Martin Scorsese'nin yönettiği, Taksi sürücüsü kanlı bir zirveye ulaşır ve şifreli olaylar dizisiyle sona erer - Travis Bickle'ın kafasında olabilecek olaylar. Kelimenin tam anlamıyla yorumlandığında, 1976 filmi, yalnız bir taksi şoförü olan Travis Bickle'ın ergen bir fahişeyi pezevenklerini öldürerek kurtarması ve ardından görünüşte kaderini gerçekleştiren bir New York City kahramanı olmasıyla sona erer. Bununla birlikte, daha yakından bakıldığında, Travis'in hayatının baştan sona atıfta bulunduğu mecazi bir cehennemde sona erdiği ima edilir. Taksi sürücüsü .



Görünürde, Travis (Robert De Niro) gerçeklikten kopmuş prototipik yalnızlığı temsil ediyor. O, daha önce Vietnam'da görev yapmış bir ABD Deniz Piyadesi veya en azından iddia ettiği gibi ve Sihirbaz (Peter Boyle) gibi tanıdıklarıyla ve başkan adayı için kampanya gönüllüsü olan romantik bir ilgi olan Betsy (Cybill Shepherd) ile bağlantı kurmakta zorlanıyor. Charles Palantine (Leonard Harris). İlk buluşma sırasında, Robert De Niro tarafından canlandırılan başlık karakteri, Betsy'yi bir porno filme götürüp saflığını acı verici bir şekilde göstererek Betsy'yi üzer. Reddedildikten sonra, Travis kaderini önceden haber verir.

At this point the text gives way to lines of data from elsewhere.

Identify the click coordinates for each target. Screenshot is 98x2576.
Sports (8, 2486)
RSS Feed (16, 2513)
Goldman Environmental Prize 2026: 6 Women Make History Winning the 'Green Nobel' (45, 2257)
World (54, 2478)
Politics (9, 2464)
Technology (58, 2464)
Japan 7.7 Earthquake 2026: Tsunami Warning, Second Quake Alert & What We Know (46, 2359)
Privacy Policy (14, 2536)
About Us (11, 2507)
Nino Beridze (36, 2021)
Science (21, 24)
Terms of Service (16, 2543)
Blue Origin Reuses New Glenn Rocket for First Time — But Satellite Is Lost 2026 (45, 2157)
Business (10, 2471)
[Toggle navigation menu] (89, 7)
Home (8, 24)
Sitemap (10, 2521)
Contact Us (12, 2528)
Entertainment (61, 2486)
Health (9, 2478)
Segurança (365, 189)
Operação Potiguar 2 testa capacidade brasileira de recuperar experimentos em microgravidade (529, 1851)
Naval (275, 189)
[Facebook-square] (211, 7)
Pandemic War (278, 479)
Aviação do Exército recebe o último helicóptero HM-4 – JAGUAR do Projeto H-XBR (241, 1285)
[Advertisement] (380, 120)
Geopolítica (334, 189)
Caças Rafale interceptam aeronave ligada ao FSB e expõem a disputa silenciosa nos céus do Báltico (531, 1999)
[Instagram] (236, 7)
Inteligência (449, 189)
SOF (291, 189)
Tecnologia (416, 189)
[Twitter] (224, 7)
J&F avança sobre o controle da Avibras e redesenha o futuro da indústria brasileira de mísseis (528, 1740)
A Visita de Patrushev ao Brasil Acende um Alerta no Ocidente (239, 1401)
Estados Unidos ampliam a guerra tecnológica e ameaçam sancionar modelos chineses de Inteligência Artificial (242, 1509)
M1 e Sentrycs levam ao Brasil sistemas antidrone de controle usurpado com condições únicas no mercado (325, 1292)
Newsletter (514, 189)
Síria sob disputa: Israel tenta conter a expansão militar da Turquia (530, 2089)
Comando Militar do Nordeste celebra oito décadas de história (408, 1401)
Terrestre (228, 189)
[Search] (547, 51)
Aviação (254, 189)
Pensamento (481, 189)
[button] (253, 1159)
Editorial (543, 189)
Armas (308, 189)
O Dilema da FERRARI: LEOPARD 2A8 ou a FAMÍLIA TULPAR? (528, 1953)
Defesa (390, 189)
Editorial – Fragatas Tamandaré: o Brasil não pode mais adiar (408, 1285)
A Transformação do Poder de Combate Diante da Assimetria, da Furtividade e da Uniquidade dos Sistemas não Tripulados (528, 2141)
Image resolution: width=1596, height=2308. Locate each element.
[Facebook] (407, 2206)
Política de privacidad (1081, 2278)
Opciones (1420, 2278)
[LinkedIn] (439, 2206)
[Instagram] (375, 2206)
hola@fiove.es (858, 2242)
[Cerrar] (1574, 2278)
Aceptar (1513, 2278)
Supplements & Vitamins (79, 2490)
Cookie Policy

Taksi sürücüsü Betsy'ye bunu söyleyerek 'Sen bir cehennemdesin ve diğerleri gibi bir cehennemde öleceksin.'



yürüyen ölüler çizgi romanında negan'ı kim öldürür

İlgili: Martin Scorsese Filmlerinde Neden Bu Kadar Çok Dondurulmuş Kare Kullanıyor?






Travis evde antrenman yapar ve organize olmaya çalışır. günlüğüne şöyle yazar 'yalnızlık tüm hayatım boyunca beni takip etti' ve Wizard'a bir şeyler yapmayı düşündüğünü bildirir. 'kötü' karısını öldürmeyi planlayan Scorsese tarafından canlandırılan bir müşteriyle tuhaf bir karşılaşmanın ardından. İçinde Taksi sürücüsü, Iris (Jodie Foster) adında 12 yaşındaki bir fahişeyi gören Travis için her şey değişir. Şimdi, Martin Scorsese filminin anti-kahramanı bir amaç bulmuş gibi görünüyor ve kıza elinden gelen her şekilde yardım etmeyi planlıyor. 'Birden bir değişiklik oldu' diyor, 'benim için hiçbir zaman başka seçenek olmadı.' Şimdi büyük bir varoluşsal kriz yaşayan Travis, savaşa hazırlanıyor.



Dönüşüm: Gerçek

Askerileştirilmiş bir Travis, bir Palantine mitinginde mohawk ve havacı gözlükleriyle göründüğünde, gerçek kimliğini geride bırakmıştır. Daha önce, Sihirbaz bir adamın nasıl işi olabileceğini açıklıyor (bu durumda, bir taksi şoförü) ve şimdi Travis tamamen başka birine dönüştü - arketip İsimsiz Adam. Daha önce, bir Palantine mitingi sırasında bir Gizli Servis ajanına yalan söylediği için şüpheli bir kişi olarak tanımlanmıştı; bu anda politikacıya suikast düzenlemeye çalışır ama başarılı olamaz.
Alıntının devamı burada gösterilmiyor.